Shelf Life

Fresh Meat Handling & Storage

When shopping
• Choose packages that are cold and tightly wrapped for freshness.
• Check the ‘best before’ dates.
• If you want a smaller portion, ask at the meat counter and they can cut one for you; this minimizes concerns about how to store extra meat.

When storing meat
• Immediately freeze any meat or poultry that you don’t plan to use within 1-3 days (it can be stored in the fridge for up to 3 days).
• Store for up to six months in the freezer – airtight packaging will prevent freezer burn.
• Never defrost at room temperature – defrost in the refrigerator overnight.
• In your fridge, beware of meat juices dripping onto other foods; storing meat at the bottom of the fridge is recommended.

When preparing meat
• Wash hands thoroughly before and after handling meat or poultry.
• Use two different cutting boards for raw meat and other foods to prevent cross contamination.
• Refrigerate leftovers within 2 hours.

Internal Temperature Safety Guide
Invest in a meat thermometer. They’re easy to use and can reassure you that meat has been safely and adequately cooked.

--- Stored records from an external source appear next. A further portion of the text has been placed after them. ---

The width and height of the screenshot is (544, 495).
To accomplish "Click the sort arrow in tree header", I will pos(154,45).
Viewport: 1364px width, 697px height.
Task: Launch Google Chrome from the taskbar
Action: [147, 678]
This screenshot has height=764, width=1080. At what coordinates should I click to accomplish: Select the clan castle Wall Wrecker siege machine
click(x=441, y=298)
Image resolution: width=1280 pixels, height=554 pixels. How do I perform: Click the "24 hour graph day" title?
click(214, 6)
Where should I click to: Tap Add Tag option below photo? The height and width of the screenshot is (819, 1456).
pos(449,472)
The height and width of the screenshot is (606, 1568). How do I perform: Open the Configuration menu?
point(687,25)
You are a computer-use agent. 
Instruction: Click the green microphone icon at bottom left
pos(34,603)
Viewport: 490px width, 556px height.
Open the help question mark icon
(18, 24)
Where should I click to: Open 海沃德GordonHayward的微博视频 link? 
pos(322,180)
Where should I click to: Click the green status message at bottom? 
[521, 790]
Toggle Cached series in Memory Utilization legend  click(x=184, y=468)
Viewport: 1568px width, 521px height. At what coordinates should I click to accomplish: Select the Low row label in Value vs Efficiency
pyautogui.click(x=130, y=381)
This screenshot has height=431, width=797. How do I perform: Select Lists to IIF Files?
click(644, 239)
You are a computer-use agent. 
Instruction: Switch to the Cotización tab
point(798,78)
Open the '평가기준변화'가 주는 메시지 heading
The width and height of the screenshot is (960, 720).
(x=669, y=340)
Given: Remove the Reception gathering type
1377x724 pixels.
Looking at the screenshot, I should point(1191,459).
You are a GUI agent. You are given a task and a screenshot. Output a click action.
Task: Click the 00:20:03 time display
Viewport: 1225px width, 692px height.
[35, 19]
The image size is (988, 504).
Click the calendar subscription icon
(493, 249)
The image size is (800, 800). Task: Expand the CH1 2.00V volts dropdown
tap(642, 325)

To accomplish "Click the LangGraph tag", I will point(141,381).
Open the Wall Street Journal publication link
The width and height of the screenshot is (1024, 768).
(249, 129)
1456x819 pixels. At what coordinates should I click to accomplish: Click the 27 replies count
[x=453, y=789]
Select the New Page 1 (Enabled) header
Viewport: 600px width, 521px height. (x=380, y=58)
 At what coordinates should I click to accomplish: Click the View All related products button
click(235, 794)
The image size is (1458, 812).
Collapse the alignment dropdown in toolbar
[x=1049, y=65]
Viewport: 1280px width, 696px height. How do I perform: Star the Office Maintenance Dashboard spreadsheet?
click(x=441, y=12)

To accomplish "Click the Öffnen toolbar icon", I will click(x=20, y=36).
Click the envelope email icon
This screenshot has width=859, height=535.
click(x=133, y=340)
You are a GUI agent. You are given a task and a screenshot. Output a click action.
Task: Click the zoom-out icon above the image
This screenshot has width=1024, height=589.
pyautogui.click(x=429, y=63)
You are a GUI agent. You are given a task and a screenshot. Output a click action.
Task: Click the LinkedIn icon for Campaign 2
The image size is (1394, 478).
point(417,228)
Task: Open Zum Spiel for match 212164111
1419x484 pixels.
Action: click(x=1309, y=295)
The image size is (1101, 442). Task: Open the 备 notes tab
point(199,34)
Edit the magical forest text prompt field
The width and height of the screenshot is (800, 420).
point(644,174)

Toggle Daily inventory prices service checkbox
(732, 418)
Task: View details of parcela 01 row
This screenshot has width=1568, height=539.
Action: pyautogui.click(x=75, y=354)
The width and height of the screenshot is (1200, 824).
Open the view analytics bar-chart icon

Food Cooked Internal Temperature
Hamburger 71° C (160° F)
Roasts, Steaks
(not tenderized)
63° C (145° F) medium rare
71° C (160° F) medium
77°C (170° F) well done
Ground Poultry 74° C (165° F)
Poultry Parts 82-85° C (180-185° F)
Cook until juices run clear.
Turkey 85° C (185° F)
Cook until juices run clear.
Pork 70° C (160° F) – 71° C (160° F) medium,
77° C (170° F) well done.
Fish 63° C (145° F)
Should be opaque and should flake easily.